Key Takeaways: Aspects that help things catch on include: Social Currency - being “in-the-know; Trigger - how one thing will instantly trigger a thought of something else; Emotion - feelings inspire us to share; Public - social proof sways the masses; Practical Value - information that is useful is likely to be shared; Stories - when a good story is told, it will pull us in.

Building a StoryBrand: Clarify Your Message So Customers Will Listen

By Donald Miller

Donald Miller's StoryBrand process is a proven solution to the struggle business leaders face when talking about their businesses. This revolutionary method for connecting with customers provides listeners with the ultimate competitive advantage, revealing the secret for helping their customers understand the compelling benefits of using their products, ideas, or services. Building a StoryBrand does this by teaching listeners the seven universal story points all humans respond to, the real reason customers make purchases, how to simplify a brand message so people understand it, and how to create the most effective messaging for websites, brochures, and social media.

Key Takeaways: You shouldn’t be the hero of the story. Portray the customer as the hero of the story, and presenting your company as a guide. Never assume people understand how your brand can change their lives – tell them. If there’s no danger, there’s no story that matters.

How Brands Become Icons: The Principles of Cultural Branding

By D.B. Holt

Based on extensive historical analyses of some of America's most successful iconic brands, including ESPN, Mountain Dew, Volkswagen, Budweiser, and Harley-Davidson, this book presents the first systematic model to explain how brands become icons. Douglas B. Holt shows how iconic brands create "identity myths" that, through powerful symbolism, soothe collective anxieties resulting from acute social change. Holt warns that icons can't be built through conventional branding strategies, which focus on benefits, brand personalities, and emotional relationships. Instead, he calls for a deeper cultural perspective on traditional marketing themes like targeting, positioning, brand equity, and brand loyalty.

Key Takeaways: Following trends can never build an iconic brand. Brands that become icons speak into a cultural conversation in a relevant way and take on meaning beyond their categories. There are three audience levels - insiders, followers, and feeders - and the importance of focusing on the first two groups, even though the third is the largest source of profit.

Buyology: Truth and Lies About Why We Buy

By Martin Lindstrom

In BUYOLOGY, Lindstrom presents the astonishing findings from his groundbreaking, three-year, seven-million-dollar neuromarketing study, a cutting-edge experiment that peered inside the brains of 2,000 volunteers from all around the world as they encountered various ads, logos, commercials, brands, and products. His startling results shatter much of what we have long believed about what seduces our interest and drives us to buy.

Key Takeaways: We rarely have any rational control over why we buy some products and not others. This is because our brain subconsciously chooses for us. Traditional marketing methods no longer work in our society and the reasons we think we buy are very deceptive. Product placement doesn’t work. Subliminal messaging is everywhere and still highly effective.

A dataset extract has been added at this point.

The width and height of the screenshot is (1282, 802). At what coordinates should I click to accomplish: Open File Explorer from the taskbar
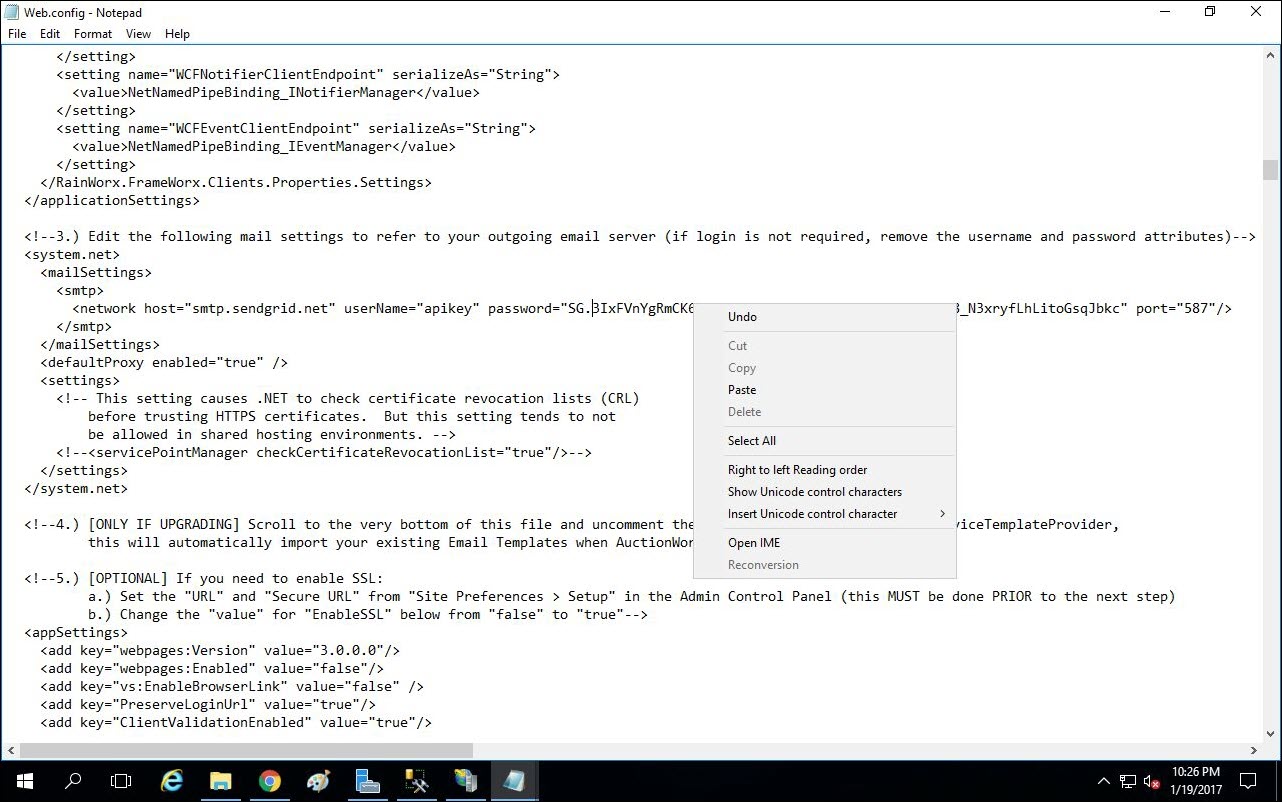pyautogui.click(x=220, y=781)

Everybody Writes: Your Go-To Guide to Creating Ridiculously Good Content

By Ann Handley

In Everybody Writes, top marketing veteran Ann Handley gives expert guidance and insight into the process and strategy of content creation, production and publishing, with actionable how-to advice designed to get results. These lessons and rules apply across all of your online assets — like web pages, home page, landing pages, blogs, email, marketing offers, and on Facebook, Twitter, LinkedIn, and other social media. Ann deconstructs the strategy and delivers a practical approach to create ridiculously compelling and competent content.

Key Takeaways: Shed the obvious.The notion of brevity has more to do with cutting fat, bloat, and things that indulge the writer and don't respect the reader's time. Good writing anticipates the questions that readers might have as they're reading a piece. Don't say solution—tell me what your product does. Don't say a lot—tell me how many.